Karezial
Des arbustes tentaculaires pourvus d’une sorte de cape s’avançaient sans empressement. Les créatures n’avaient pas de pieds, de mains, de bouche, ni de narines que je puisse voir. Leurs yeux, si tant est que cette masse bulbeuse y correspondait, étaient larges et nombreux. Elles avaient le pas si léger que la moindre bourrasque menaçait de les faire s’envoler, et on les voyait accrocher leurs appendices filiformes aux roches éparses.
Je les ai d’abord crues violettes, mais la colonie a pris une couleur de mousse en nous voyant approcher. Certaines ont paru nous pointer de leurs vrilles. S’est ensuivi une cacophonie de sons aigus, que Haölillyo ne percevait pas pour la plupart, et un maelstrom de couleurs sur les corps chatoyants comme autant d’arcs-en-ciel, cerclés des mouvements presque dansés de leurs tentacules.
Elles ne se sont pas enfuies, ni n’en semblaient capables. Les membres de la colonie s’agrippaient les uns aux autres, balancés par le vent.

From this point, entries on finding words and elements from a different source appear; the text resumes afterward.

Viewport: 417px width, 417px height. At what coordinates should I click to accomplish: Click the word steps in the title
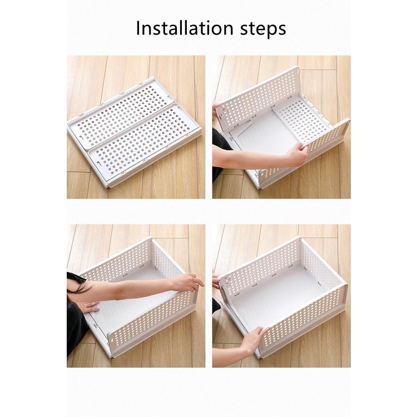tap(264, 29)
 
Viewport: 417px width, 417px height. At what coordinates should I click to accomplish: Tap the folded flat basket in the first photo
tap(134, 132)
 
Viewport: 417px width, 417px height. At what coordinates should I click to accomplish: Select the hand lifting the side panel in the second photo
tap(296, 153)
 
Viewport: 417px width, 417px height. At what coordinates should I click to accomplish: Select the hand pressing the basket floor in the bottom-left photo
tap(88, 306)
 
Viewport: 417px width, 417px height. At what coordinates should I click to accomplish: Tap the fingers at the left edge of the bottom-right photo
tap(216, 279)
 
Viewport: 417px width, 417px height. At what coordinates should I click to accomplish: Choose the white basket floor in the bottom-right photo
tap(279, 298)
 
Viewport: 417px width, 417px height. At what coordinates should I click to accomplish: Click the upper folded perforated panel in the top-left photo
tap(122, 112)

L’Ælv avait perdu le contrôle de sa mâchoire, qui pendait à son cou dans sa stupeur. Cokra croisait les bras derrière la tête pour dissimuler son intérêt, puis s’est portée volontaire pour refermer la bouche du chercheur. Sorti de son hébétude, il s’est adressé aux Mædn dans toutes les langues que je connaissais et d’autres m’étaient inconnues. Il n’est parvenu qu’à faire pâlir ses interlocuteurs.
— J’ai faim, nous a alors signalé Cokra.
Haölillyo s’est gratté la nuque sans pouvoir détacher les yeux des créatures, qui avaient repris une teinte violacée.
— La communication s’avère difficile. Mais je suis positivement étonné de votre retenue, Cokra, a-t-il soupiré sur le ton de la supplique. Vous n’avez pas encore essayé de manger nos hôtes.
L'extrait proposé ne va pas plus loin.